Never round outside someone at the leeward mark. There are very few circumstances where this works, so why take the chance.
Don’t capsize! Since boat speed is not the most important thing, no reason to live on the edge with a chance of losing it all.
If coming to the windward mark on port tack, don’t try to sneak in there if it is close. The probability of losing lots of boats is high.
If you round the last leeward mark in the top 3, protect tightly.
Sailing against Bill (Brangiforte) for years has been great. I have learned a great deal, and it is just fun to be on the water with him. He is always pushing to learn. Our styles are completely different. I think that if we could figure out how to bring our styles together, the result would be winning every race, big or small. Bill never gives up, and stays the course. I have seen him work his way up through fleets so many times, and he does that through calculated strategies, patience, and staying away from the mess. He does not hit a corner to make up the difference, but does it through hard work.

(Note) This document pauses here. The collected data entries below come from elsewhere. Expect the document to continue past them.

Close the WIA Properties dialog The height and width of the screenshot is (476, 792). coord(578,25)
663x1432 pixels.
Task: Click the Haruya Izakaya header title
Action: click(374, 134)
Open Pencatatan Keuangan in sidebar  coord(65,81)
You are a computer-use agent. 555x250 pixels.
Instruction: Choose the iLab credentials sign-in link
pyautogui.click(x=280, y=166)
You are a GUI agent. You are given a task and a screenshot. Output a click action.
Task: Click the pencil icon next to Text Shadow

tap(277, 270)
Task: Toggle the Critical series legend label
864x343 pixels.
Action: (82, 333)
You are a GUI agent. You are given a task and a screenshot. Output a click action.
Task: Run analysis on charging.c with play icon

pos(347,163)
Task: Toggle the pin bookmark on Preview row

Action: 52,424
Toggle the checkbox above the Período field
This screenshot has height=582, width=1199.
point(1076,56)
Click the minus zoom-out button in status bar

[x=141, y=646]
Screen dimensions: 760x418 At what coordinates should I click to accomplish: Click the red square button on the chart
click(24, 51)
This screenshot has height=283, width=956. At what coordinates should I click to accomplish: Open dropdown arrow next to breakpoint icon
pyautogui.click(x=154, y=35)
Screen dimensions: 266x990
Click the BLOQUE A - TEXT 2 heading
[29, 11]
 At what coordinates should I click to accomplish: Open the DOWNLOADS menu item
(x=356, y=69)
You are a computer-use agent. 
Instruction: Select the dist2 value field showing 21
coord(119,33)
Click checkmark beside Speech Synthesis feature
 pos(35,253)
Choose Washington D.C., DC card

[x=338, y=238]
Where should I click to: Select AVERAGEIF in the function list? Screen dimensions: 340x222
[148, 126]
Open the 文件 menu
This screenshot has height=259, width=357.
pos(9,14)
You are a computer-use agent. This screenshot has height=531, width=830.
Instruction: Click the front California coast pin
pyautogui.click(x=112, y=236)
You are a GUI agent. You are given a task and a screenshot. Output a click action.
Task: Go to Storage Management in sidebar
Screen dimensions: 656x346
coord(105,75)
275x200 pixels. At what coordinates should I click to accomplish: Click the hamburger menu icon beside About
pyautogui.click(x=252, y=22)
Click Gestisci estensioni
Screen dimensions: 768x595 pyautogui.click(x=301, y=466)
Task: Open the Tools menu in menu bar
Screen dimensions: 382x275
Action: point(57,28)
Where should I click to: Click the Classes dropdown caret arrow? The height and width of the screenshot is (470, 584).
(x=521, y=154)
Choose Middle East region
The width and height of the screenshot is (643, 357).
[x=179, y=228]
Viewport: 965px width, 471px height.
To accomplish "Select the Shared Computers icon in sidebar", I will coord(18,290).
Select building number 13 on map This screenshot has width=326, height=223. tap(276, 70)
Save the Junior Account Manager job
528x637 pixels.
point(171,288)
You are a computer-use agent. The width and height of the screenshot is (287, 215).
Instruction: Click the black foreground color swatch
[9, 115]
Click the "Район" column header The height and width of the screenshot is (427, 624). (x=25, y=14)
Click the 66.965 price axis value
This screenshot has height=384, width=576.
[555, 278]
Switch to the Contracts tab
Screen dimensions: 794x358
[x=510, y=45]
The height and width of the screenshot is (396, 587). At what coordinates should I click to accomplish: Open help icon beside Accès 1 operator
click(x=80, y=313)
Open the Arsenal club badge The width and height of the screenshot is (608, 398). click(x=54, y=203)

One area that I need to work on is being able to hold my position when I don’t have a lane, something that Bill and Scott do very well. When I have a bad start, I always bail out and head the wrong way, as I have a difficult time staying right behind someone or on someone’s hip. Also, when rounding the leeward mark close to someone ahead, I usually end up tacking away, even when I know it is not the right thing. I am looking for input on this one.
I am looking forward to getting on the water this spring…now only a few weeks away.